Put the lines of the rows below into a JSON list of strings, starting at the first line and ending at the line that contains "Action: tap(171, 28)", one string per line with blank lines skipped. Leave the pictures out of the list.
#####
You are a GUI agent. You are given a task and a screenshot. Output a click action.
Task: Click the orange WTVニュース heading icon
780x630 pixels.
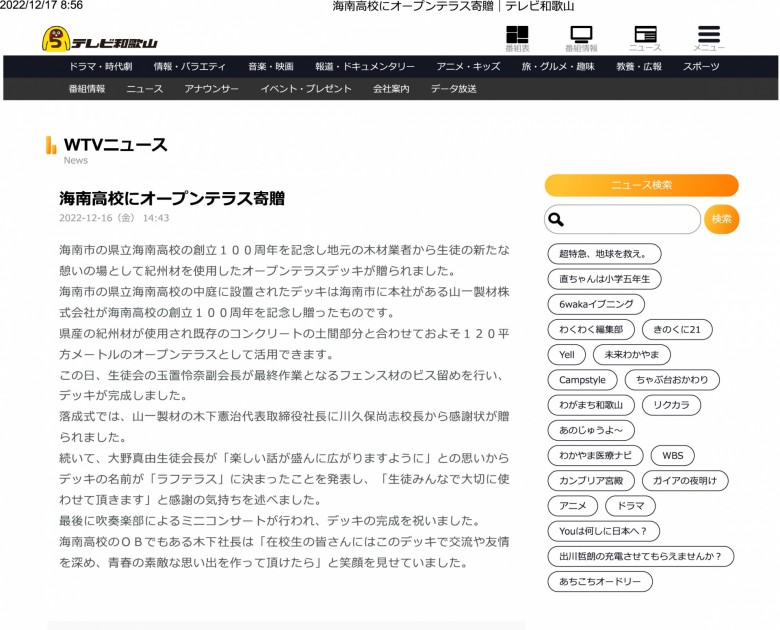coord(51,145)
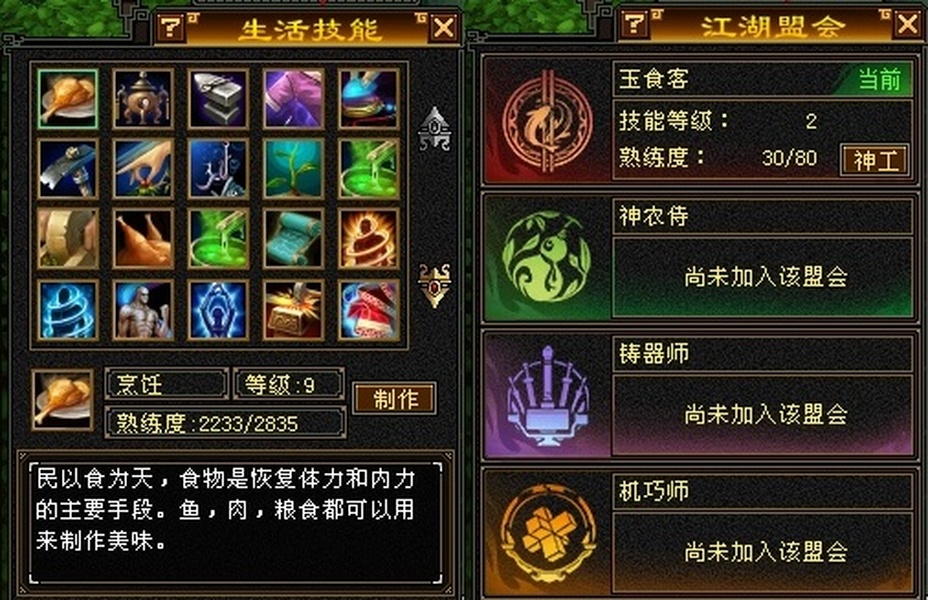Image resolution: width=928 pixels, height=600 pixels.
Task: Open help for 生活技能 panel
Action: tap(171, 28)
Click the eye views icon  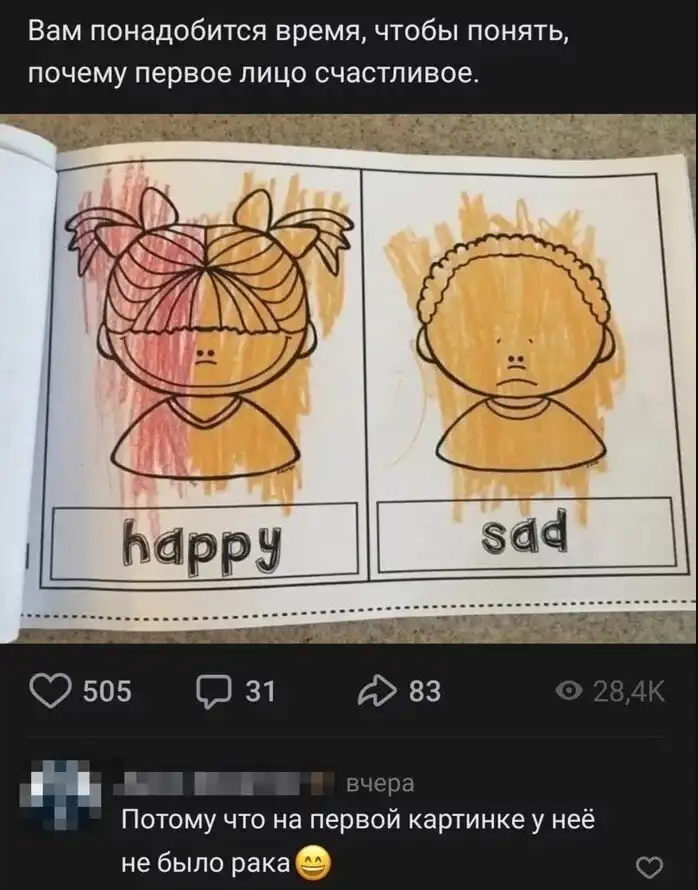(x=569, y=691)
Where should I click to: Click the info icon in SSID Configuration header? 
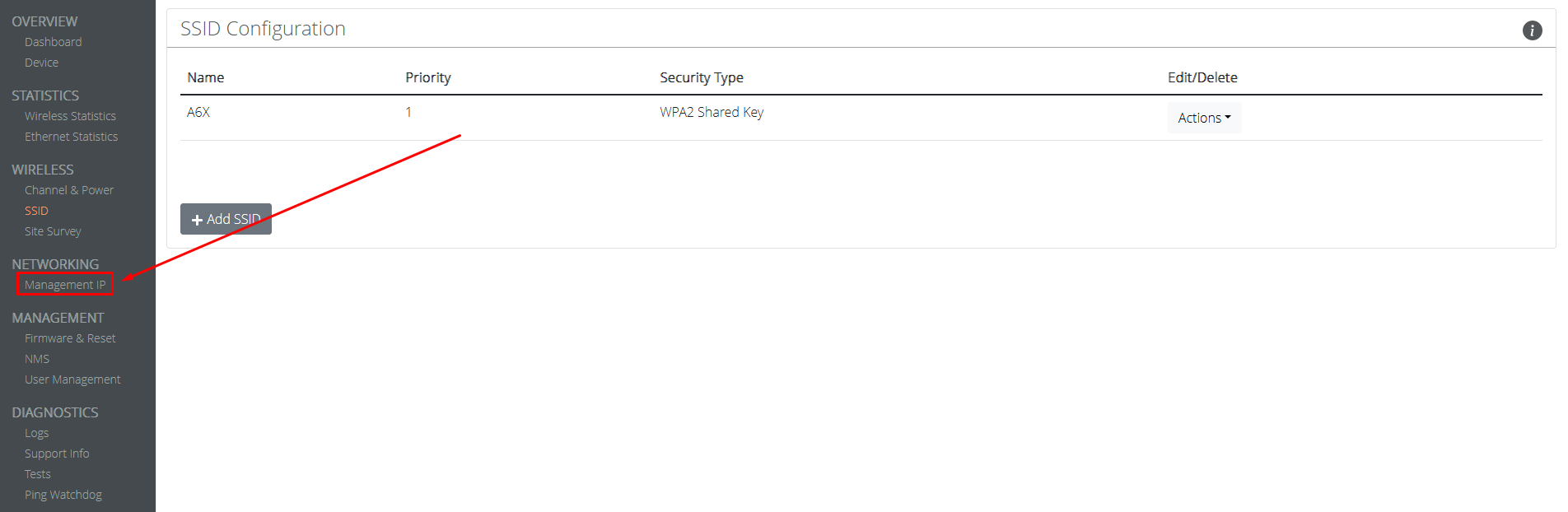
#####
## Response to the exercise
[
  "You are a GUI agent. You are given a task and a screenshot. Output a click action.",
  "Task: Click the orange WTVニュース heading icon",
  "780x630 pixels.",
  "coord(51,145)",
  "Image resolution: width=928 pixels, height=600 pixels.",
  "Task: Open help for 生活技能 panel",
  "Action: tap(171, 28)"
]